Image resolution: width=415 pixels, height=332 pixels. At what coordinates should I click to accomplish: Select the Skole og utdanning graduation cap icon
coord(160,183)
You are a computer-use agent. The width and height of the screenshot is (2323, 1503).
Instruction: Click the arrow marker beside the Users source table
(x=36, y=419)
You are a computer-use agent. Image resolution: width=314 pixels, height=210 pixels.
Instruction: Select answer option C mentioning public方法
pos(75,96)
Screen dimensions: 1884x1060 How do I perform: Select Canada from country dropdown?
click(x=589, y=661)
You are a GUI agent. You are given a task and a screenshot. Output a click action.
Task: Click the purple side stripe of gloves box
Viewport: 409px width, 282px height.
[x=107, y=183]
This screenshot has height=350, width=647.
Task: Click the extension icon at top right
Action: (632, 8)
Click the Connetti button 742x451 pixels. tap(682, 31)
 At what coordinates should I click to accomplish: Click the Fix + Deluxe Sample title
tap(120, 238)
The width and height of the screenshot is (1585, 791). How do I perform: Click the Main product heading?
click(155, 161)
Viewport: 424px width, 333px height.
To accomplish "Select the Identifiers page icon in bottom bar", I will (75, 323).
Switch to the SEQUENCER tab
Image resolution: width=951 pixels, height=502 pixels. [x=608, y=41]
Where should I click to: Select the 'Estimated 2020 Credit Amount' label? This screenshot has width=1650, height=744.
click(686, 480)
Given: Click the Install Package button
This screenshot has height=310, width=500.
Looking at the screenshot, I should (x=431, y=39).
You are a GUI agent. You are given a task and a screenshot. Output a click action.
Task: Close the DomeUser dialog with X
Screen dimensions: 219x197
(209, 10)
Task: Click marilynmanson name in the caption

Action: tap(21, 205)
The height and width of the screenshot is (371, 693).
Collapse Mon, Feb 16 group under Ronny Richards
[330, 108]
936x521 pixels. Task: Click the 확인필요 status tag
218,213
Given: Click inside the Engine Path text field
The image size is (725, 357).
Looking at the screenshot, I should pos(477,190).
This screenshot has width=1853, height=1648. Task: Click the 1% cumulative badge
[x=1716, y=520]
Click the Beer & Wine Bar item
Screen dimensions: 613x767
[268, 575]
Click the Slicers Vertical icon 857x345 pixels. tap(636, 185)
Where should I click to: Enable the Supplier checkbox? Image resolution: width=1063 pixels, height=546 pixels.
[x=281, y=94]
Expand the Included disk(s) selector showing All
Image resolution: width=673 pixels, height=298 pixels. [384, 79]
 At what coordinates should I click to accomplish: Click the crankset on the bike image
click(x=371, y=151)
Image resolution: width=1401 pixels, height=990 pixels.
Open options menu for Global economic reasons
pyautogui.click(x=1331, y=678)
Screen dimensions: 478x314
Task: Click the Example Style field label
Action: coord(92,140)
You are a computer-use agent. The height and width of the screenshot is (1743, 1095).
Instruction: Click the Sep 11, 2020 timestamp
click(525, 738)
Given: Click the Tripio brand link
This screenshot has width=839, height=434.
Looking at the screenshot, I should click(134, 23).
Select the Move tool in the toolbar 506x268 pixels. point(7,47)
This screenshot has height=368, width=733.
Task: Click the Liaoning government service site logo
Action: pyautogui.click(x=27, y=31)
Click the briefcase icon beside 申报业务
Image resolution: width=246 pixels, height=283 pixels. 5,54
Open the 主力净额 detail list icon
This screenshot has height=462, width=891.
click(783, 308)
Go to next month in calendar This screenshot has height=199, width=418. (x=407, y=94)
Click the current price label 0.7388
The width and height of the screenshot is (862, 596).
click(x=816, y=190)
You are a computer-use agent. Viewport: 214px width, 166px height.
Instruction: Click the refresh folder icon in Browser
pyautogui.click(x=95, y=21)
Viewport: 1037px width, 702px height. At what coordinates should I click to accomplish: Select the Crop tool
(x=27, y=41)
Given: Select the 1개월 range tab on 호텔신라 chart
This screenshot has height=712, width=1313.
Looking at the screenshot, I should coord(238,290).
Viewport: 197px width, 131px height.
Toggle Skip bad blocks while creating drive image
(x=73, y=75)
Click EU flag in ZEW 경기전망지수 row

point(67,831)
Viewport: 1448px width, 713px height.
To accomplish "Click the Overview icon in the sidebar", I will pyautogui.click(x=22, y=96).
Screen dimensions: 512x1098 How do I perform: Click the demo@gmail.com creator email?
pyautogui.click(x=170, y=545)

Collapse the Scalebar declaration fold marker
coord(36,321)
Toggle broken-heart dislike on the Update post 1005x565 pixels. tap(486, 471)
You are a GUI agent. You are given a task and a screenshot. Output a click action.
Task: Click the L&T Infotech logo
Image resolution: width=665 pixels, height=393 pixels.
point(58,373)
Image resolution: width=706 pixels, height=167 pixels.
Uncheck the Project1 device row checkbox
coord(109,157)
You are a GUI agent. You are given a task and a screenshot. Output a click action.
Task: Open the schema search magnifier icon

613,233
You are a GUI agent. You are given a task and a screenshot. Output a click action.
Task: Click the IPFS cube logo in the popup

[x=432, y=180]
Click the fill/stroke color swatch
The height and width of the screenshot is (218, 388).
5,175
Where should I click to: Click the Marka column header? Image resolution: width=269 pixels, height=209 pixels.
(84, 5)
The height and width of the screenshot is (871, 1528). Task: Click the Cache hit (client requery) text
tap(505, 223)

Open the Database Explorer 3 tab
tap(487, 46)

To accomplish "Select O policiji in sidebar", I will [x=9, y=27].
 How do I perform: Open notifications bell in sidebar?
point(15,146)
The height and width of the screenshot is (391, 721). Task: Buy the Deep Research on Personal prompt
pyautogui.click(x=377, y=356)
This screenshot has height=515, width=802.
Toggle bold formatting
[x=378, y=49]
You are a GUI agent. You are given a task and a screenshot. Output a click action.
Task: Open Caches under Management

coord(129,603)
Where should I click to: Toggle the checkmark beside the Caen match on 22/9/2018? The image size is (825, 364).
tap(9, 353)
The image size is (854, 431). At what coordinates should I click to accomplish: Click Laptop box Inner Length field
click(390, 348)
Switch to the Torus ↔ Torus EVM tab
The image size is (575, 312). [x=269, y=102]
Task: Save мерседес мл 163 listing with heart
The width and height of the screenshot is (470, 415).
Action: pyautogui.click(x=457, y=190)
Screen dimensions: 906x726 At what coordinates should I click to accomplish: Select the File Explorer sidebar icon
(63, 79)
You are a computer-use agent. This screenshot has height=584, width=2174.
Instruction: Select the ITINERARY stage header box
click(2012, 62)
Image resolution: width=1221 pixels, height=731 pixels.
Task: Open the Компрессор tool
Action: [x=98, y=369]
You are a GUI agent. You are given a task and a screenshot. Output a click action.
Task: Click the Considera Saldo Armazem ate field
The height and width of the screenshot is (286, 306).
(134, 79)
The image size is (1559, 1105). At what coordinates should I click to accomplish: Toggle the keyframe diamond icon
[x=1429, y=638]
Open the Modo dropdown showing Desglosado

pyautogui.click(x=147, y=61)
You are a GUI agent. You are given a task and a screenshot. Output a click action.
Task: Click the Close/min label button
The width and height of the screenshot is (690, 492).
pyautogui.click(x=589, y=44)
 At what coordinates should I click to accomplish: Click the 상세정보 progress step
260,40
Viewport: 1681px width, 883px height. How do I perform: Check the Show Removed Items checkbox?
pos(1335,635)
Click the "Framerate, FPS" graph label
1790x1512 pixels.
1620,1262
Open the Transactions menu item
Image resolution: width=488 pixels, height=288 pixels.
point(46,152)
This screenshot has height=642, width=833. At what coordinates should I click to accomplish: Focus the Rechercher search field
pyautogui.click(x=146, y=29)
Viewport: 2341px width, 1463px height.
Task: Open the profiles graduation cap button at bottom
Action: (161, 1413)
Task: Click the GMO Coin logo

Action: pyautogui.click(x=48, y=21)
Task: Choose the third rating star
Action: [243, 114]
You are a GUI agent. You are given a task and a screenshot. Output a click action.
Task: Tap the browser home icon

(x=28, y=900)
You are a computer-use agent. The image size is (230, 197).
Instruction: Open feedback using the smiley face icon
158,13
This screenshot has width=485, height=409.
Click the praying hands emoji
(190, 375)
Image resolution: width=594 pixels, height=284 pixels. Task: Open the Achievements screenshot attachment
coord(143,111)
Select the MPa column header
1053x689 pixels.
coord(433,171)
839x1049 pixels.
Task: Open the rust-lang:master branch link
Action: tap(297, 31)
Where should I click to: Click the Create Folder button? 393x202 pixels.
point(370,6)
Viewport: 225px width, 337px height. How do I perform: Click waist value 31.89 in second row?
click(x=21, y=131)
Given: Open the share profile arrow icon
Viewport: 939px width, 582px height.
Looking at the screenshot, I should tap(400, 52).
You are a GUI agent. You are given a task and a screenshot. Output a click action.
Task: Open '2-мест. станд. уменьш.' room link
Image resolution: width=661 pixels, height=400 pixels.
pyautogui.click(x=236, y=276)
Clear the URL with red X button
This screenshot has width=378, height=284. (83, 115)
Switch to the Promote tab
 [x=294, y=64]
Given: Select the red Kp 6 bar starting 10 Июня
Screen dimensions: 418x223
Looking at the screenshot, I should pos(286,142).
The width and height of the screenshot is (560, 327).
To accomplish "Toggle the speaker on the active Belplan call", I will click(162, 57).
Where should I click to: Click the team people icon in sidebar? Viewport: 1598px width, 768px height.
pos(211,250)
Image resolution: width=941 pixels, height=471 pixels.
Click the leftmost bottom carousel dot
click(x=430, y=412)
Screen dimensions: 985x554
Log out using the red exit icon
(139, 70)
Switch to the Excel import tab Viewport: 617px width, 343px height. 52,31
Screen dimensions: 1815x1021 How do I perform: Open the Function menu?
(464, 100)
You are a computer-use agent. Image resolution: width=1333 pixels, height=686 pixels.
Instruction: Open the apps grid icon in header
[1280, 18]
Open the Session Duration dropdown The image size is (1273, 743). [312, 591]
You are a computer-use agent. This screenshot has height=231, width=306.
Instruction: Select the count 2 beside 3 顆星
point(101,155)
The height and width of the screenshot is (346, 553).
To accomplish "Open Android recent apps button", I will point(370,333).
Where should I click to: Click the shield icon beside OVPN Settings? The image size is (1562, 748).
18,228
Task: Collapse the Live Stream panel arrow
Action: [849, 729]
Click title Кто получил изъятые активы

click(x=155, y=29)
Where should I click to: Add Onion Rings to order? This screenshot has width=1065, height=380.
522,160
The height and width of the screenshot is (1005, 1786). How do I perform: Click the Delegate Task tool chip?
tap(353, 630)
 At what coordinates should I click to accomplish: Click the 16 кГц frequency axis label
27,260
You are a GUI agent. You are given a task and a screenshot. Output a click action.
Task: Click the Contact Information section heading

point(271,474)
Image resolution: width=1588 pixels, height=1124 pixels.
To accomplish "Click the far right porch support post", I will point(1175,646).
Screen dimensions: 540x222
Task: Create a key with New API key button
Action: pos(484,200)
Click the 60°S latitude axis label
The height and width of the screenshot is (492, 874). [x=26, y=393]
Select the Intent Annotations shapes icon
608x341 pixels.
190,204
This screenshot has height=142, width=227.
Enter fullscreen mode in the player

▶ **JOB**:
From the listing above, list each line that contains the string "under". Treat uppercase and lowercase as different.

▶ **RESPONSE TO THE EXERCISE**:
Collapse Mon, Feb 16 group under Ronny Richards
Task: Open Caches under Management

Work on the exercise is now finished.